“So how many?”
“Thirteen, one of them is a real bruiser.”
Lief put down his rifle underneath the ridge and took a deep breath. It had been seven days since we had eaten, five of which being stuck outside of Cologne's city gates. The sparse areas of civilization that developed in the aftermath of Professor Magnusson's children were not without their antagonists. Every city had those clamoring to be let in: the weak and enfeebled, the greedy and the worthless. I knew we would have to wait until they disappeared, and went away to forage for food elsewhere. These ones were tenacious. They were also cannibals.
“Can I ask you something?” Leif looked at me, then looked back wearily at the group ahead. My eyes met his lazily.
“No, I have never eaten another man,” I said preemptively.
Leif shook his head.
“That's not what I was thinking.” He replied. “Good to know though.”
A moment of silence passed.
“Do you like being immortal?” He finally spoke up, looking once more over the ridge.
The thought had never occurred to me.
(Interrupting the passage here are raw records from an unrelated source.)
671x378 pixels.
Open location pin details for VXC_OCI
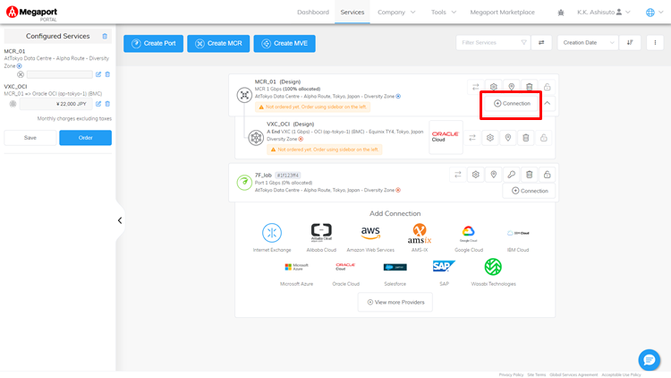507,138
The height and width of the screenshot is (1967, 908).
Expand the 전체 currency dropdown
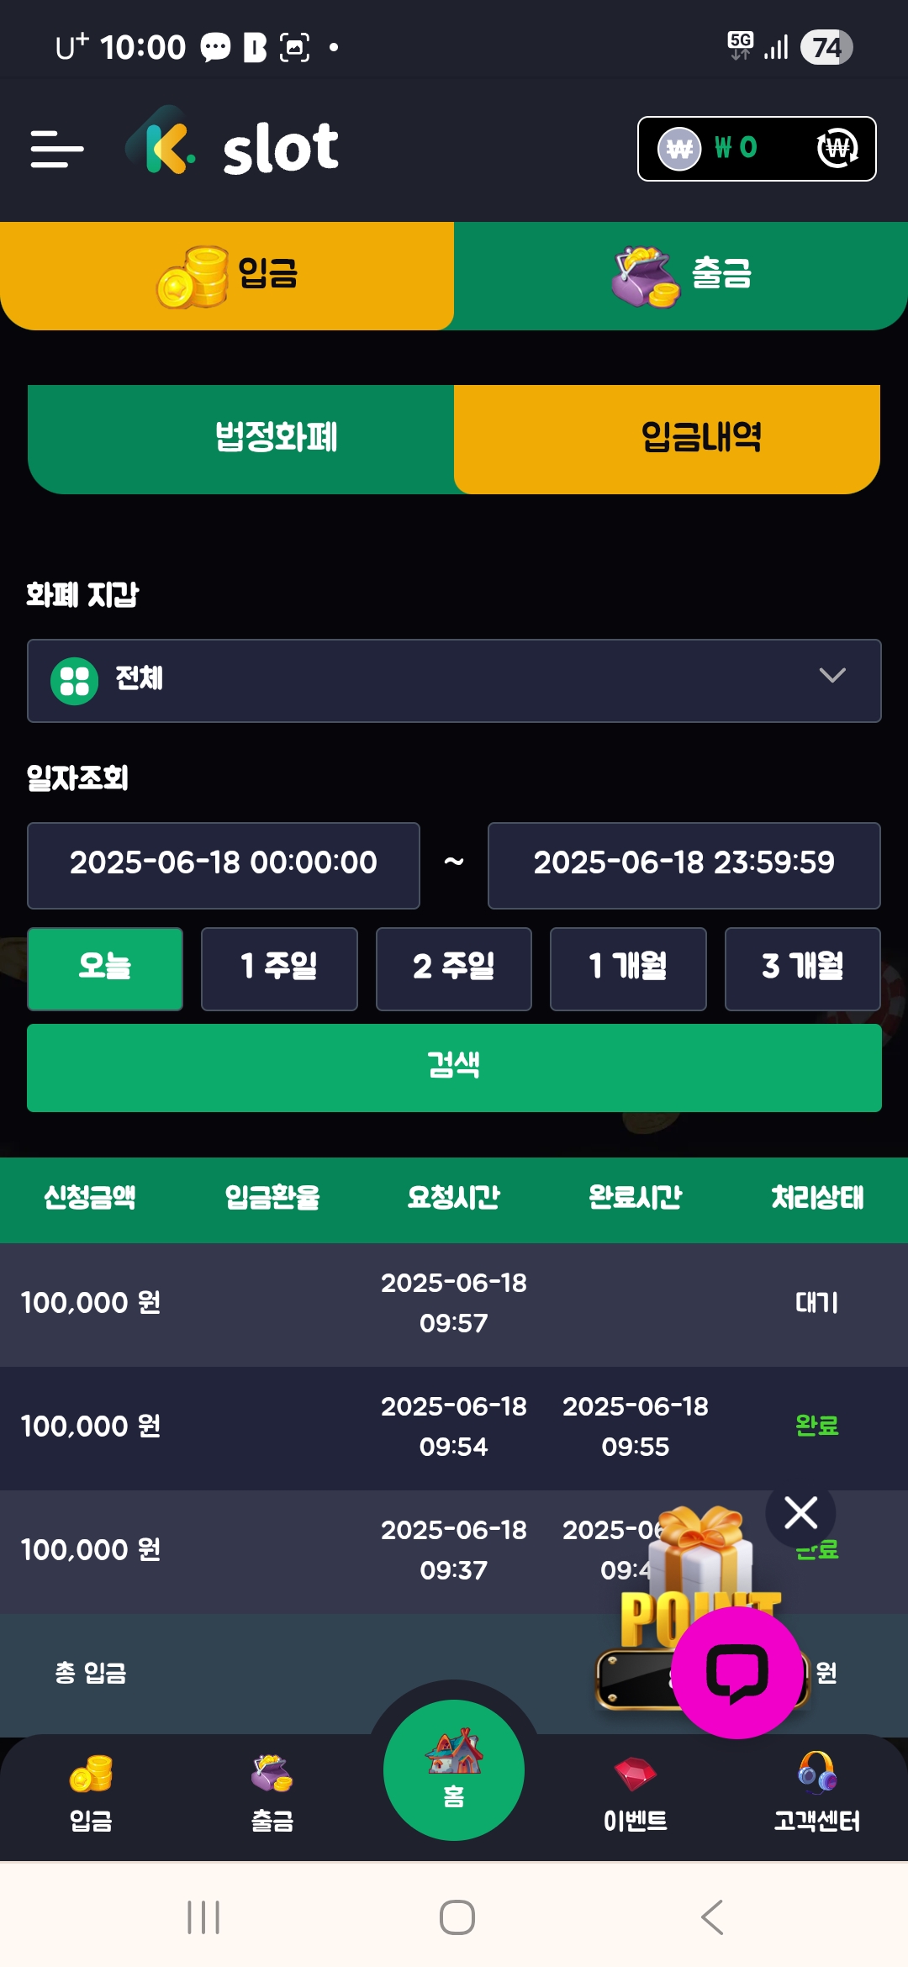click(x=454, y=680)
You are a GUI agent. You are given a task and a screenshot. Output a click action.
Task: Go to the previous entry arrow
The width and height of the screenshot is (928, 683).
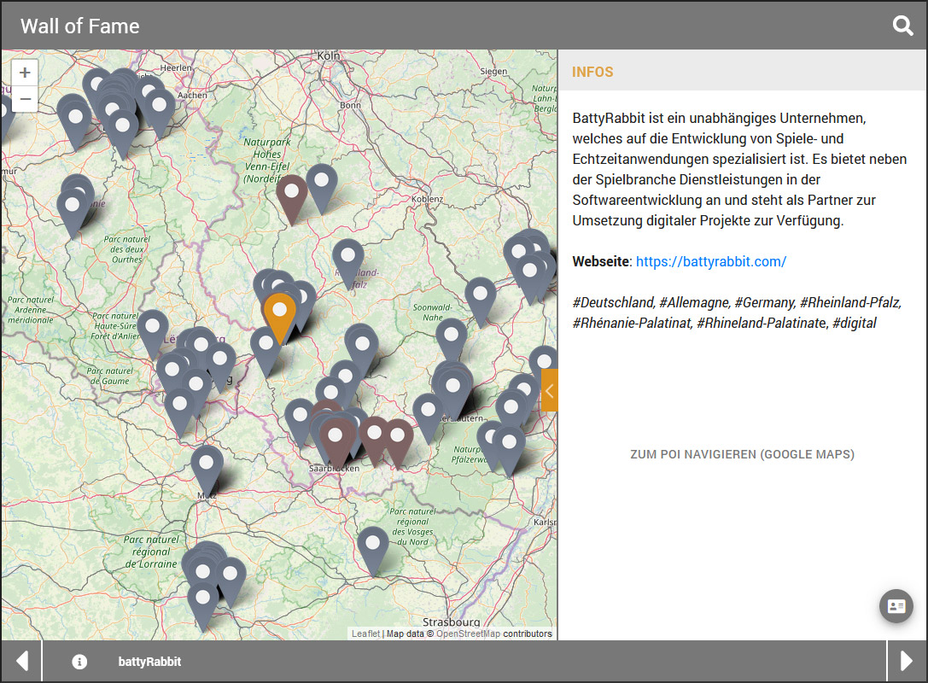(x=22, y=662)
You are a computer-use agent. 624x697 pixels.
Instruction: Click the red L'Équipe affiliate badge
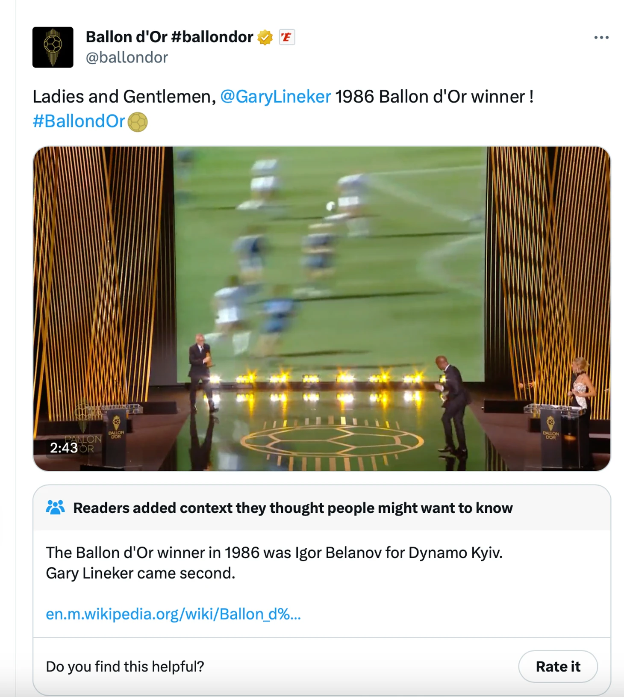[287, 37]
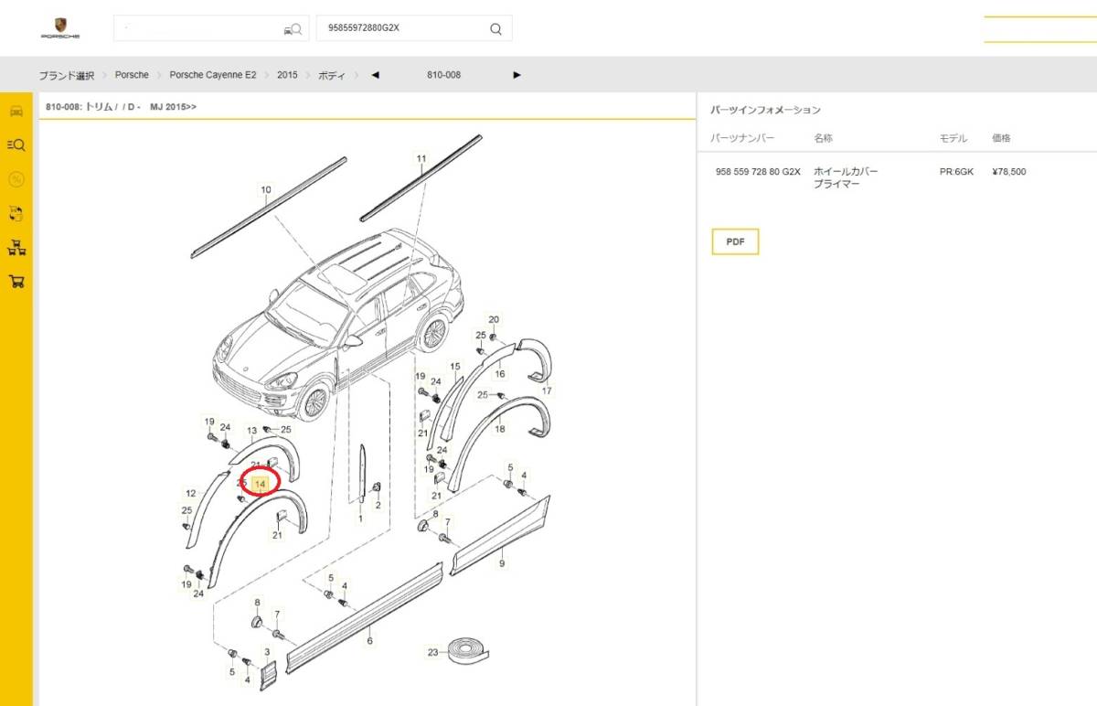Click the magnifier icon beside part number 95855972880G2X
The image size is (1097, 706).
coord(495,28)
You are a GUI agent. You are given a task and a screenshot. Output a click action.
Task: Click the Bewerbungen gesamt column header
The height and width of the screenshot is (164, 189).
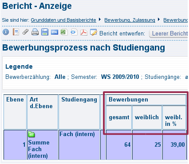point(119,117)
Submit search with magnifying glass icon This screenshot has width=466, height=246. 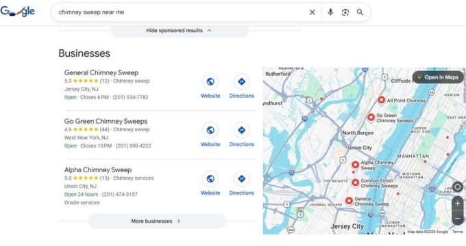(x=360, y=12)
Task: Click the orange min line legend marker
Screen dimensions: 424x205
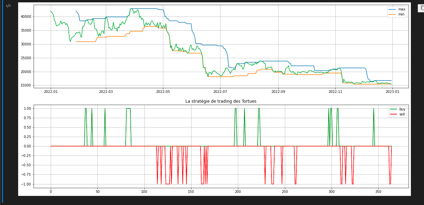Action: point(392,14)
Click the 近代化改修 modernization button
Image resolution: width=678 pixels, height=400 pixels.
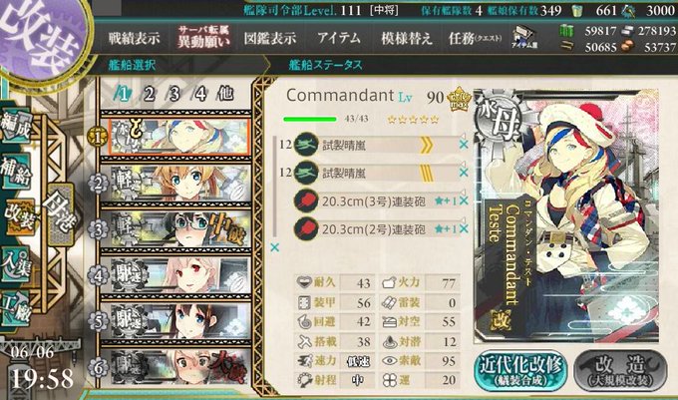pos(520,371)
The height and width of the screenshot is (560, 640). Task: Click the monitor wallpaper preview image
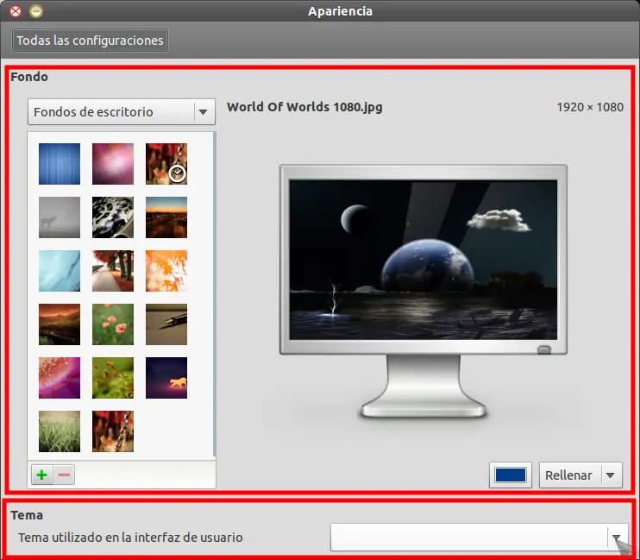click(424, 260)
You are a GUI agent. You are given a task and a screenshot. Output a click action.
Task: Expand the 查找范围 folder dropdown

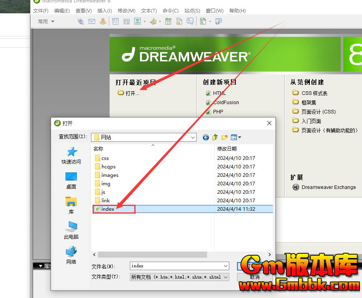pyautogui.click(x=193, y=137)
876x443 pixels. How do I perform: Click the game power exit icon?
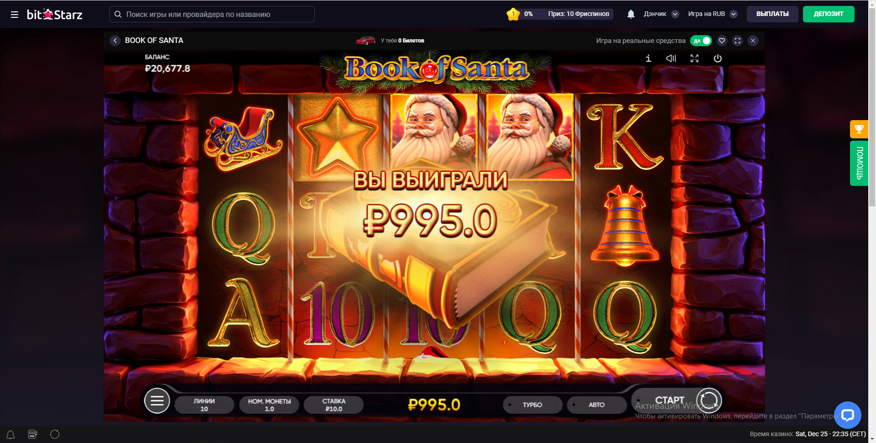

One doesn't think about things like this on a regular basis. Speculating the pros and cons isn't a thing that immortals do. I've never heard a normal man speculate his own eventual destruction at the hand of disease or the sword. Death comes to them quite naturally. For us, it does not. What is there to discuss? Perhaps I entertained his question then for entertainment. What else was there to do?
“Eh...” I grumbled noncommittally.
“I haven't loved a woman in almost 200 years.”
This made me chuckle a little. For me it was nearly 250. To be sure my misfortunes wasn't for lack of trying, and there were plenty of brothels where one could savor any taste, exotic or domestic. Being immortal doesn't shelter one's self from diseases however. Quite the opposite, really. After nearly a hundred years dealing with the consequences of my Promethean curiosity I wasn't about to go down that road again.
“I just don't think it's worth it. To meet someone and watch them die, I mean. I just could never do it again...”
That also was a difficult situation. I remembered when my first wife passed away. Much to my embarrassment, when I couldn't hang myself, I realized that it would happen again and again. So I ducked out of the game then. Lief I could tell was thinking about the same thing, who looked as if he was about to weep. Instead, he reached over and grabbed a case and began to put together a large caliber riffle.
“Sure you can,” I said. It was rather unprovoked, my skepticism. Devils advocate always made for better conversation. “We wouldn't be very human without those experiences.”
“You say that like we are, or something.”
“Our DNA is human. What we desire are the things that humans desire. Therefore, we are human.” The way he said it made him stand proud like a god. The definition was so definitive and precise. Leif took the scope and clipped it in.
“Now aim for the head this time,” I cautioned him and leaned in forward against the ridge.